On my laptop with Ryzen 5800H and RTX3070 GPU-Z shows that Resizable BAR function is disabled while both device manager (shows "large memory page" = "szeroki zakres pamieci") and Nvidia System Information (Resizable BAR = YES) disagree. Is this a GPU-Z error or this function actually does not work on my laptop. I'm unable to test it on/off because it is enabled by default and does not show an option to change it in BIOS.
It also does not show Vulkan Support as present while I know it is working because I have been playing No Mans Sky a moment ago.


----------



## W1zzard (Mar 19, 2021)

Interesting, that definitely looks like a bug, pm sent


----------



## Massdeth (Mar 19, 2021)

So, how much does he get from the bug bounty?!


----------



## Caring1 (Mar 19, 2021)

Massdeth said:


> So, how much does he get from the bug bounty?!


He gets to keep the squished bug.


----------



## Naki (Mar 19, 2021)

Massdeth said:


> So, how much does he get from the bug bounty?!

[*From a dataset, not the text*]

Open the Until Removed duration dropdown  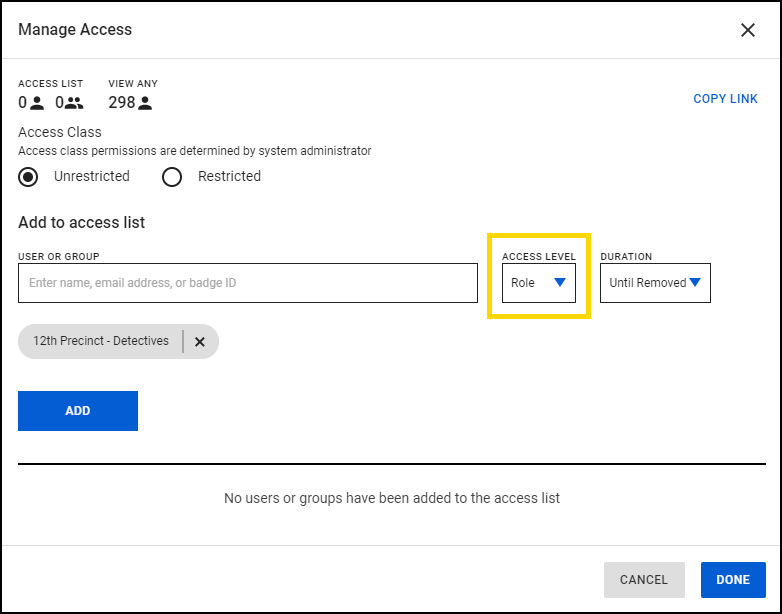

The bug involves some kind of BAR, so obvious choice would be a free drink in a nearby *bar*. 
Bar fixed, bar offered!


----------



## Asmola85 (Apr 4, 2021)

@W1zzard will this be fixed? Same happen on my Asus G17 RTX 3070 laptop. Every other places show Resizable BAR is on.


----------



## W1zzard (Apr 4, 2021)

Asmola85 said:


> will this be fixed?


Yes this will be fixed in next release


----------



## R-T-B (Apr 4, 2021)

Naki said:


> The bug involves some kind of BAR, so obvious choice would be a free drink in a nearby *bar*.
> Bar fixed, bar offered!


I think he should just send him a piece a rebar.


----------